Он думает о Птичке, как она забирается к нему и от нее пахнет мочой, о том, как она согнулась над кошачьей корзинкой в свете зимнего солнца, и об этих крохотных записочках-таблетках – ПРОСТИ. И о спящем Пуле, распростертом на постели, как он сжимает свой маленький член и дышит ртом. Он размышляет над великодушным дзынь чудовищной гитары, как она звенит у тебя в руках, на коленях, и звук пронзает тебя до самых пяток. И вы трое на веранде вечером, закинув ноги на перила, лабающие какую-то туманную штуку из Джей-Джей Кейла, зная, что вот оно, на вас благодать; зная, что в них – настоящая музыка и ты можешь только радоваться, потому что без них ты ничто. Те вечера, когда ты знал, что священно. Просто аромат ночи, и улыбки на лицах, и переплетение аккордов.
Но еще он помнит, задолго до того, уродливую оранжевую тыкву на школьном автобусе, который тормозит на шоссе, а за рулем – Доггер Дин.

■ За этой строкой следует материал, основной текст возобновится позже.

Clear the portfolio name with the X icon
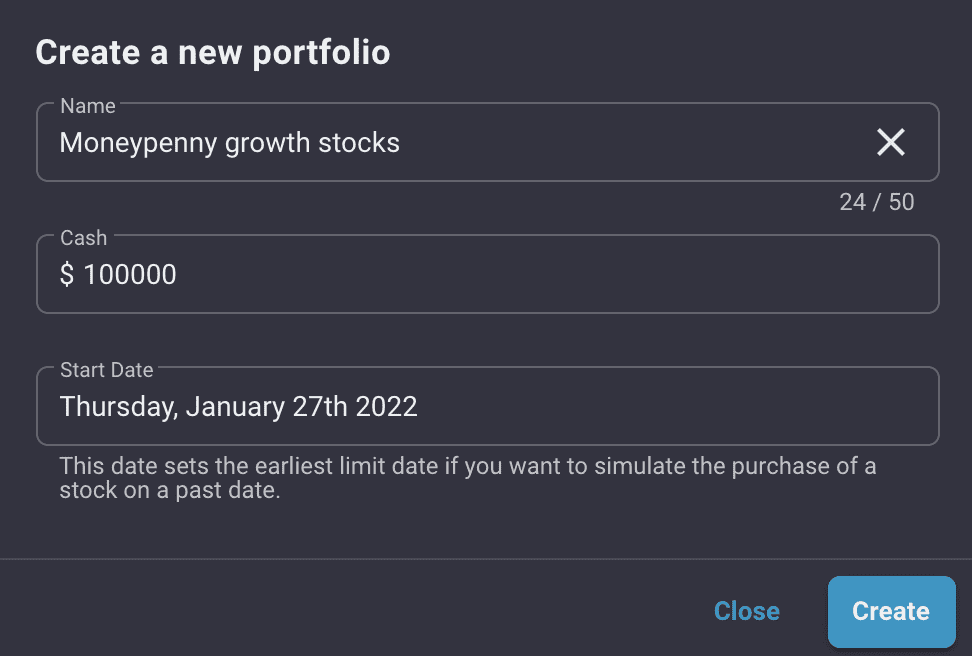This screenshot has width=972, height=656. [891, 142]
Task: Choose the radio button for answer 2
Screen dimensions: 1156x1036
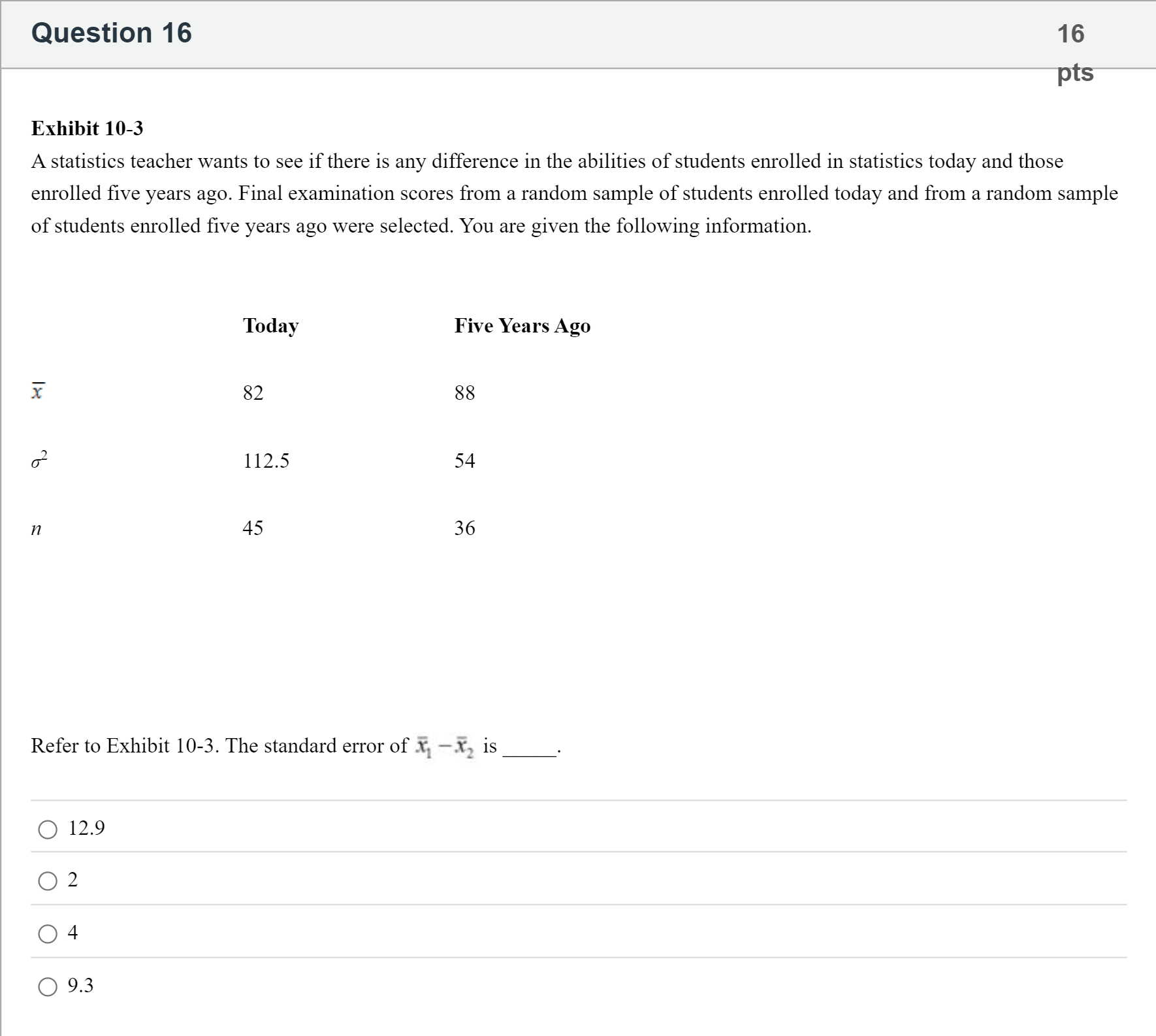Action: coord(48,881)
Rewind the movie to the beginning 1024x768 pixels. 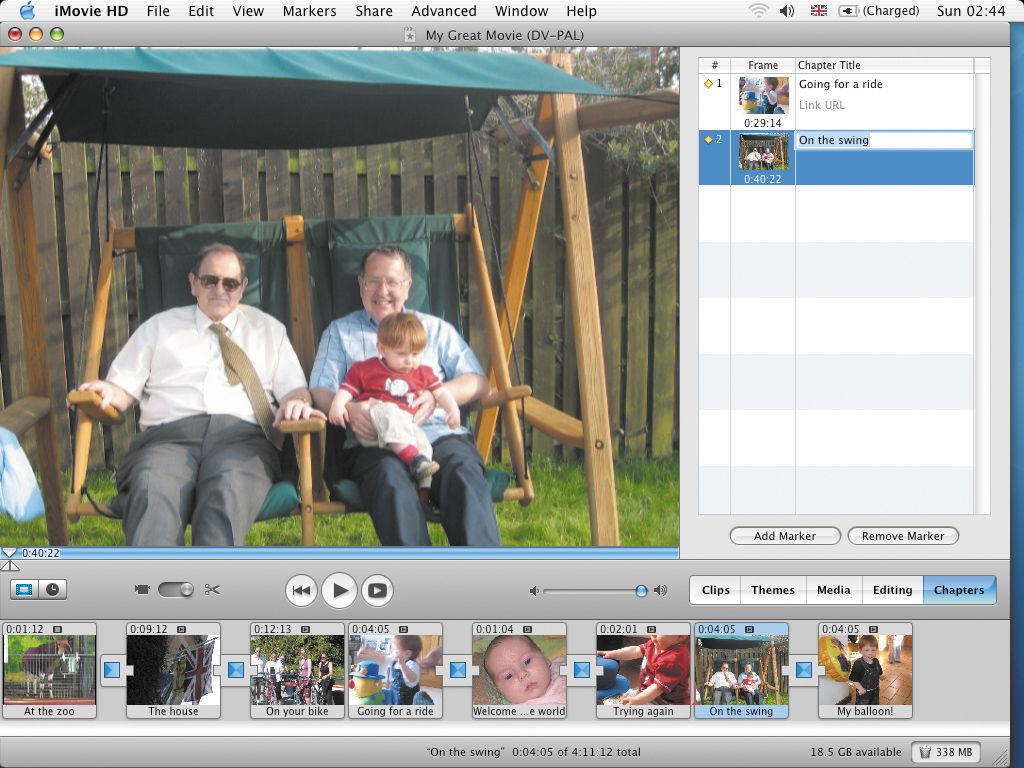(x=302, y=590)
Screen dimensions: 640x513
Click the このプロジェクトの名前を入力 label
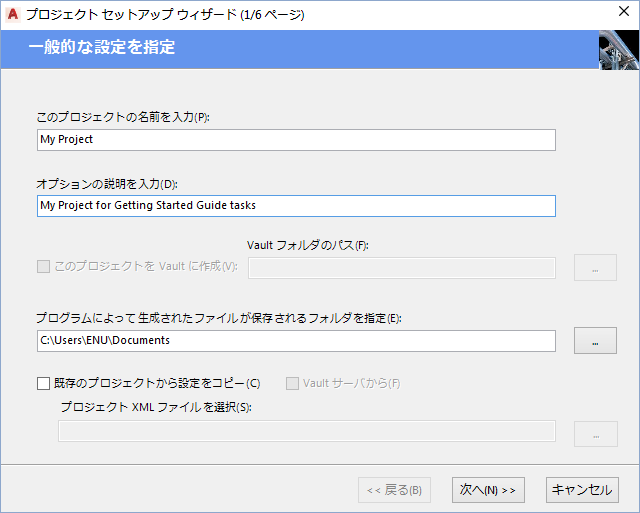tap(123, 117)
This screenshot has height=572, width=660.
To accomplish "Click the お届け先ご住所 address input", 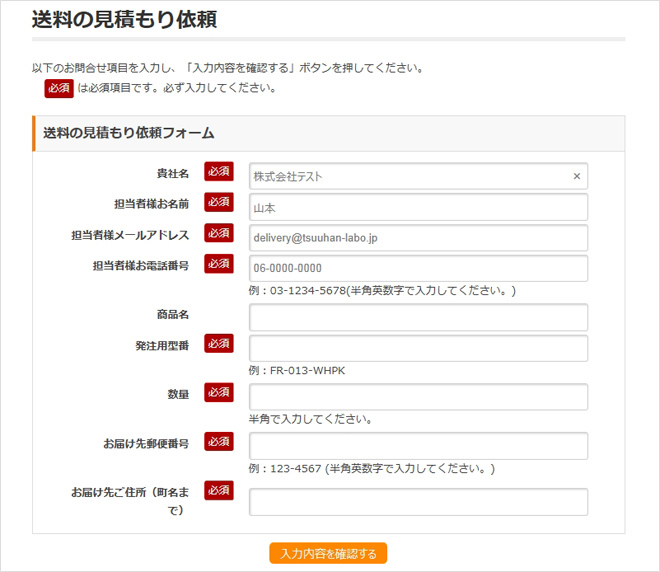I will (x=418, y=502).
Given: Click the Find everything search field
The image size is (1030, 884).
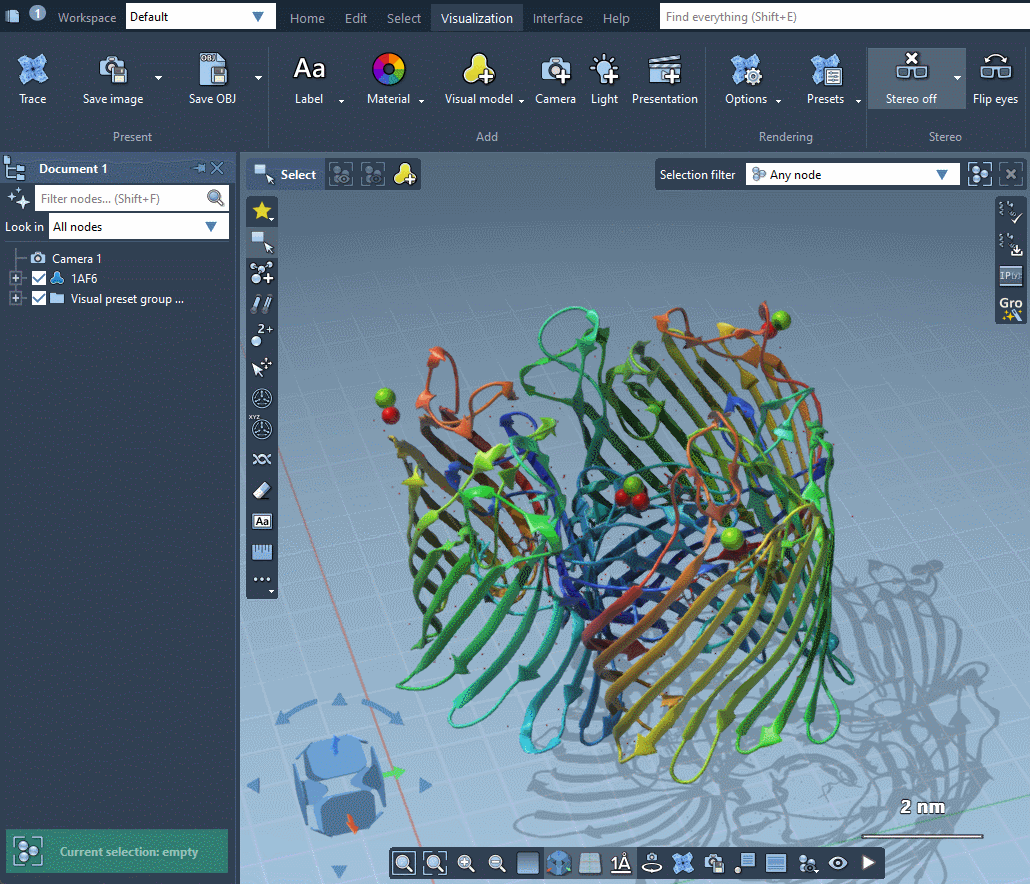Looking at the screenshot, I should tap(840, 17).
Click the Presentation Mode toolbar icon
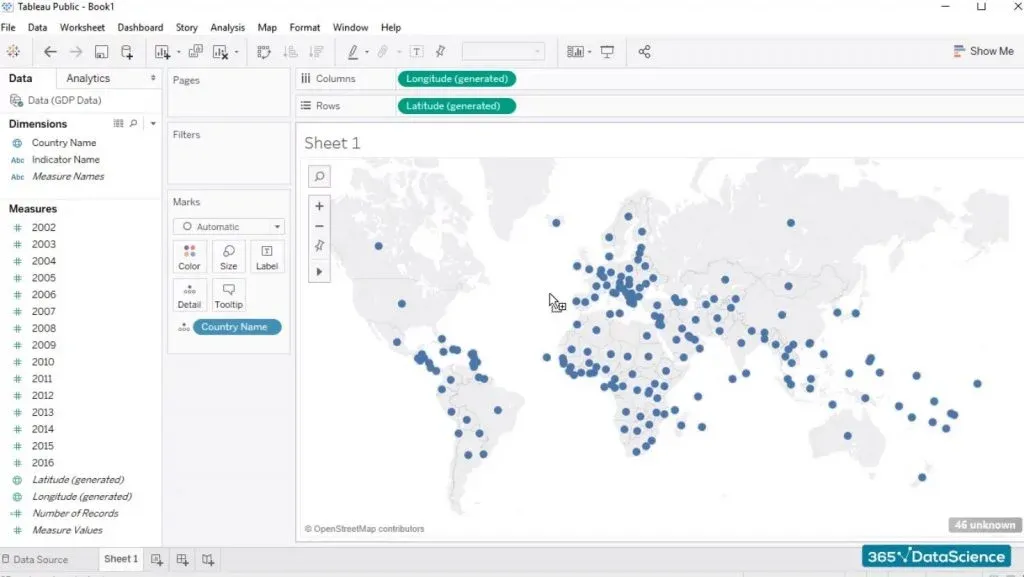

Запах «Брюта». И Сэл, загорелая щека прижата к стеклу, когда они влезают в автобус из тени фруктового киоска. И скрежет передач старого «Лейланда», пока они пробираются по проходу туда, где она ждет их на длинном заднем сиденье. В те утра они с Негрой целовались и передавали фруктовые жвачки изо рта в рот, и их руки скользили друг по другу. Они издавали чавкающие звуки прямо там, рядом с ним. И Негра тянул ее за сосок, торчащий из-под белой кофточки. А он, его брат, был совсем рядом. И низкий горловой звук, который она издавала, проходил по его телу, как электрический разряд. Мимо неслись бахчи. Сумка врезалась ему в колени. И ее запах, запах крови и кости, который поднимался от нее каждый раз, когда она закидывала ногу на ногу. Фокс чувствует вину за эти воспоминания, за то, что испытывал это, за то, что впустил воспоминания обратно. Это бесчестит мертвых. Это порочит его. Из-под скал, из глубины, поднимается огромная стая испанской макрели и штурмует шар прикорма. Фокс хватает удилище, привязывает хромированную блесну и забрасывает. Он обходит усаженные ракушками скалы, ругая себя за то, что не догадался надеть ботинки, но вид этих испанцев, хватающих наживку, слишком заманчив, чтобы откладывать ловлю, бегая за обувью. Птицы разбрызгивают воду и хватают раненых анчоусов. Поверхность бурлит серебряными и черными вспышками. Фокс забрасывает удочку далеко за пределы этого кипения и крутит катушку изо всех сил – и тут же у него клюет. Катушка скрипит, он плюет на катушку, чтобы не так горели пальцы. Кажется, рыбина больше его размером; она гнет удочку, сгибает ее почти пополам и отпускает так быстро, что под разматывающимися слоями лески начинает показываться стальная поверхность катушки. Надо это прекратить. Фокс дергает тормоз и неожиданно скользит вниз по скалам, по всем этим устрицам и ракушкам, острым, как стекло. Спиннинг вырывается у него из рук. Он сваливается в воду с ободранными ногами. Он выбирается обратно, опираясь на локти и ладони, видит кровь в воде, видит, как удочка мчится через залив на всех парах.